### What you have to do
Return each line of the data below that contains the string "Choose".

---------- Records to use

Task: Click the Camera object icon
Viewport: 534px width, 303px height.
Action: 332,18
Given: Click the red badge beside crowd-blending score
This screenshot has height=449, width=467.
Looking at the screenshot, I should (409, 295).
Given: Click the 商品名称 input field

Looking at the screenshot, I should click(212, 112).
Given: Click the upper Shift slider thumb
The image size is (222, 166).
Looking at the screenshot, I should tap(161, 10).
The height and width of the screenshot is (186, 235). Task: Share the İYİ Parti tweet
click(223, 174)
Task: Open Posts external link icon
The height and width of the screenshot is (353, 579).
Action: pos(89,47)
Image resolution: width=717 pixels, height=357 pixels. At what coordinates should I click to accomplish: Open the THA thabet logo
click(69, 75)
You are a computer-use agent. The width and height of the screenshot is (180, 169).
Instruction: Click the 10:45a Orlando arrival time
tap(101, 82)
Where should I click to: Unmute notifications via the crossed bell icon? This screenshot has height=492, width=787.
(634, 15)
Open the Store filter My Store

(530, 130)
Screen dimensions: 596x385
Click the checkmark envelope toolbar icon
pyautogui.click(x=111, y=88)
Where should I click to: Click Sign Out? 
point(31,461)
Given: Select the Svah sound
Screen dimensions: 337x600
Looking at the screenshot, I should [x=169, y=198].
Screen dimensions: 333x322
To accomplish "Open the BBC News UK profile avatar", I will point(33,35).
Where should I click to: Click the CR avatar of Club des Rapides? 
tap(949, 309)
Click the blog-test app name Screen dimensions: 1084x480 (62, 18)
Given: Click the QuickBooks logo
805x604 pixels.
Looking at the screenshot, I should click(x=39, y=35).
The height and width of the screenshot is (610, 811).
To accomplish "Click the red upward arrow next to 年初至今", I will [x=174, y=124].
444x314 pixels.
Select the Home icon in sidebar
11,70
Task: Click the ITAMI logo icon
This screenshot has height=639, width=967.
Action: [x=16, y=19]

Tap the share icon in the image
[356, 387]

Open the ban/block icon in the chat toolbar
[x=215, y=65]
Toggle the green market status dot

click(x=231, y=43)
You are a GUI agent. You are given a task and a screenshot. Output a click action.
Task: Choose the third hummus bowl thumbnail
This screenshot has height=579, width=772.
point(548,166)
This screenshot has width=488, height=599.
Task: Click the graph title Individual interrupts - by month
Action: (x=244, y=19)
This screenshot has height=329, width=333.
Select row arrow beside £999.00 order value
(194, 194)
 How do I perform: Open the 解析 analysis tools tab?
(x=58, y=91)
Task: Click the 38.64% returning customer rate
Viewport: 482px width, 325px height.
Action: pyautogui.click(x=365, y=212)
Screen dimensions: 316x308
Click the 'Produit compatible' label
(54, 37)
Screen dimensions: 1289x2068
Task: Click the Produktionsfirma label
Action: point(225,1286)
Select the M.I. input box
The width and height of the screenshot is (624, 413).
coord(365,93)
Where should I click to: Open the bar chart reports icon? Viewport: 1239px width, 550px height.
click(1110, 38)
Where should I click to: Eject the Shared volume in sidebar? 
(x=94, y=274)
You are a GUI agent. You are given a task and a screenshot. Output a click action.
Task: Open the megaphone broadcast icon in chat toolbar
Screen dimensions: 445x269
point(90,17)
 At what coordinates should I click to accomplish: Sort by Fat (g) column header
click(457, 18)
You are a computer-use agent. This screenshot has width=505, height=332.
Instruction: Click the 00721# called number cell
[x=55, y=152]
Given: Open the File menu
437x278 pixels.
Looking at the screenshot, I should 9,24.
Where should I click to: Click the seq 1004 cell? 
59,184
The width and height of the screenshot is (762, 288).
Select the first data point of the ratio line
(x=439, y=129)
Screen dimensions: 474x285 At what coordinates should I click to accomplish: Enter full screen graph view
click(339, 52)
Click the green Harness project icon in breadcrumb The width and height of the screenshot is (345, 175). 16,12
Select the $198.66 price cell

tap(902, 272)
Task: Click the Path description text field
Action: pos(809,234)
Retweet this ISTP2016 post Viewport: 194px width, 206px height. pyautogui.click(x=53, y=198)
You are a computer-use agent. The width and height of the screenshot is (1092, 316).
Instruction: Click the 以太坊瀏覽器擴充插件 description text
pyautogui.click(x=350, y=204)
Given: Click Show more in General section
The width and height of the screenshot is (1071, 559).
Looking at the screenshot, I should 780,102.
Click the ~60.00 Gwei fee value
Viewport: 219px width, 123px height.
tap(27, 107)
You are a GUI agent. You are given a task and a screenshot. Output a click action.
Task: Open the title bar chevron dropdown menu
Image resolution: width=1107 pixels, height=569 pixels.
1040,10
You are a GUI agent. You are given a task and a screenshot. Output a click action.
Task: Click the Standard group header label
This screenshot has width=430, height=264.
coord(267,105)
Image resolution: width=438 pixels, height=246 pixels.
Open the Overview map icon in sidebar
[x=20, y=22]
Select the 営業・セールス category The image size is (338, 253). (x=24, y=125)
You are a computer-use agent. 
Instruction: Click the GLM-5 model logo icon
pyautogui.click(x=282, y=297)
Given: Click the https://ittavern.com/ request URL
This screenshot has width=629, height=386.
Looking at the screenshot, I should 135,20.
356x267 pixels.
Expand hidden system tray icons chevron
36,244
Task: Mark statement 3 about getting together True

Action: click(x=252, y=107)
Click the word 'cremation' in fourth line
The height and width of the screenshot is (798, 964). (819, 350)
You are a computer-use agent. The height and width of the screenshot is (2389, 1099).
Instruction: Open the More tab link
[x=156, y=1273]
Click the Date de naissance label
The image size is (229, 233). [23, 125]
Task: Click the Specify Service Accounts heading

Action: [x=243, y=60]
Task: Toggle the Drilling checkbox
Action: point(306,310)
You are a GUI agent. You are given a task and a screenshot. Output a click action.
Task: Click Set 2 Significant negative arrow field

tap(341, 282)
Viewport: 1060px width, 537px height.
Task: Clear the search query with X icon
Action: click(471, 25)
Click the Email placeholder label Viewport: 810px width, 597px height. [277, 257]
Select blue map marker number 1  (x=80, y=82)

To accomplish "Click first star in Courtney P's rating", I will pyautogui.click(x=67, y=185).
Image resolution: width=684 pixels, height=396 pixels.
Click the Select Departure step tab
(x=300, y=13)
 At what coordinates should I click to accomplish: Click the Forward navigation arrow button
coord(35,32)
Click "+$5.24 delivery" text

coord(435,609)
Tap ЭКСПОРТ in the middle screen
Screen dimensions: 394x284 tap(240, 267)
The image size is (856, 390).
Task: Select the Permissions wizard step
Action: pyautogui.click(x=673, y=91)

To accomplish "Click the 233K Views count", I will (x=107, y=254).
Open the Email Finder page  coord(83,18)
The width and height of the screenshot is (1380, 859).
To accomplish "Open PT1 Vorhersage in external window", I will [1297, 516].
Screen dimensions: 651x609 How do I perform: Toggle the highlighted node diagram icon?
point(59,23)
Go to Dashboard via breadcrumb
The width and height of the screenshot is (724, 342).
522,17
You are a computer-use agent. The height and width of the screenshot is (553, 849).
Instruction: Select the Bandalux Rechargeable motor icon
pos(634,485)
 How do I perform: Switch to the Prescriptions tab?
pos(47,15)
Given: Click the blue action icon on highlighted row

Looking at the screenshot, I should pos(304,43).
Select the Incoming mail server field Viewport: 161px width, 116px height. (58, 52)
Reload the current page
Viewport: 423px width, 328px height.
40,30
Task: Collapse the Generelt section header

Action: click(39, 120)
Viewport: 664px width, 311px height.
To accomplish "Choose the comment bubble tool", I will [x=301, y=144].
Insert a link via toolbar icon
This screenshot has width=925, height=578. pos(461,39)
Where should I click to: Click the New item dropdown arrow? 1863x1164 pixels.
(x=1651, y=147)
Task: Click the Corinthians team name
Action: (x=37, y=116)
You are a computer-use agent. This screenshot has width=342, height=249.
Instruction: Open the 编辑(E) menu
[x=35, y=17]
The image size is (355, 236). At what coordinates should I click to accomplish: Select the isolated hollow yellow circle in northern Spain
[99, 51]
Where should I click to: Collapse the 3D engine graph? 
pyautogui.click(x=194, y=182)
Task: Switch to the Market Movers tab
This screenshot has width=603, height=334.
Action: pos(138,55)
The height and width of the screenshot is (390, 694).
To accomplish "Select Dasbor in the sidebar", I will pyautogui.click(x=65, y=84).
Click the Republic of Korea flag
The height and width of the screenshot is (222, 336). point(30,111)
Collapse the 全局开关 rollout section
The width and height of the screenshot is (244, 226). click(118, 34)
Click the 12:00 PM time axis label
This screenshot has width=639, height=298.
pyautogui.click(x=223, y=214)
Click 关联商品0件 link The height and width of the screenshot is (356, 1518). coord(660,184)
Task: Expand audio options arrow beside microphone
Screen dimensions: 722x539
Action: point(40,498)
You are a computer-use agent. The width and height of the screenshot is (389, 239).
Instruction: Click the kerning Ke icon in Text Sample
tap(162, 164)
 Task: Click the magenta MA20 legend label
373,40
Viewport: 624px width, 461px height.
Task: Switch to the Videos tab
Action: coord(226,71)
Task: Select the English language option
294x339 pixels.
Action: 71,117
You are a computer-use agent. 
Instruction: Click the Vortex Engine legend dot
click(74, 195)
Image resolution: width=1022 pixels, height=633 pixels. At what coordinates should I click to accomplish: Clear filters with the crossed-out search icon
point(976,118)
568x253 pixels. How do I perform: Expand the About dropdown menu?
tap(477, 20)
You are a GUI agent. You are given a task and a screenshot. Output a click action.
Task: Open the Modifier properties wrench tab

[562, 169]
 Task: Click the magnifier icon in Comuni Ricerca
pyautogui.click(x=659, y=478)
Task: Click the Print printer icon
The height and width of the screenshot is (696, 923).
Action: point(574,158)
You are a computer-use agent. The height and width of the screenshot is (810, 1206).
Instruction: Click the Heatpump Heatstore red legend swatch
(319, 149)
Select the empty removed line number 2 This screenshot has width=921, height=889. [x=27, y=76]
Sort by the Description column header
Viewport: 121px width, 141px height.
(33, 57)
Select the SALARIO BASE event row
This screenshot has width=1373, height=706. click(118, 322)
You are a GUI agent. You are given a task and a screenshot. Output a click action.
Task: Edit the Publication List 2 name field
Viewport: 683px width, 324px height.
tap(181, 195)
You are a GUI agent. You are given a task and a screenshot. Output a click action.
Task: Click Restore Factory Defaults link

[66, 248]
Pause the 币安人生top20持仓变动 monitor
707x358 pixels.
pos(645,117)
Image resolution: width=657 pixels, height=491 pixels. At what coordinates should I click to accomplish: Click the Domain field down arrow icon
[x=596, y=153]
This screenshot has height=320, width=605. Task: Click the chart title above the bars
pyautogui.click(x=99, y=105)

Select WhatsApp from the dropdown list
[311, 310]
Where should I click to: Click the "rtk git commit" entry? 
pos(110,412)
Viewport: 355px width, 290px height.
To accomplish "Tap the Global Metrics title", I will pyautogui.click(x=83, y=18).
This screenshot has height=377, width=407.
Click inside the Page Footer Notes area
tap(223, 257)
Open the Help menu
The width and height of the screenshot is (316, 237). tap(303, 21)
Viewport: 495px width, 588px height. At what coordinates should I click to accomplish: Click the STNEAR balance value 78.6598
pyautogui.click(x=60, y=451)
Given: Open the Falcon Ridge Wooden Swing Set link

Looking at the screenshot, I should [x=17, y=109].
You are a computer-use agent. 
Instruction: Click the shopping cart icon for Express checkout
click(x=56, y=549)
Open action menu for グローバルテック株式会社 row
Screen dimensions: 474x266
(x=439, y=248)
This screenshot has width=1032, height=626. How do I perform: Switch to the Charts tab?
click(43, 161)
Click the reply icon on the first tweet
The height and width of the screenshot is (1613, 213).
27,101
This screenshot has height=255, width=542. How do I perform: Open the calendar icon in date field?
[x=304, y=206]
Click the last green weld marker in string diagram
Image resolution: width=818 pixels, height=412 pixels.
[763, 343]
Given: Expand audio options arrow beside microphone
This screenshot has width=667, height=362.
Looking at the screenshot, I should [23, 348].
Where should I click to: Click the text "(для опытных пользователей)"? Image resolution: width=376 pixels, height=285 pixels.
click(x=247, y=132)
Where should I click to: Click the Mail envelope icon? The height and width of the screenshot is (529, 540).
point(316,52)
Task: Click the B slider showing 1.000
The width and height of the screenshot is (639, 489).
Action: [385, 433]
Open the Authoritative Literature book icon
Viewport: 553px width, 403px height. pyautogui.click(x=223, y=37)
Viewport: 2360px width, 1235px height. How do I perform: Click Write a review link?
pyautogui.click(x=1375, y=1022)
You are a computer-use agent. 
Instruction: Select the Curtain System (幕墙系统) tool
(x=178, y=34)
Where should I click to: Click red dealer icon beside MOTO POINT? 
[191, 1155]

--------------------

### Response to the task
Task: Choose the third hummus bowl thumbnail
To accomplish "Choose the comment bubble tool", I will [x=301, y=144].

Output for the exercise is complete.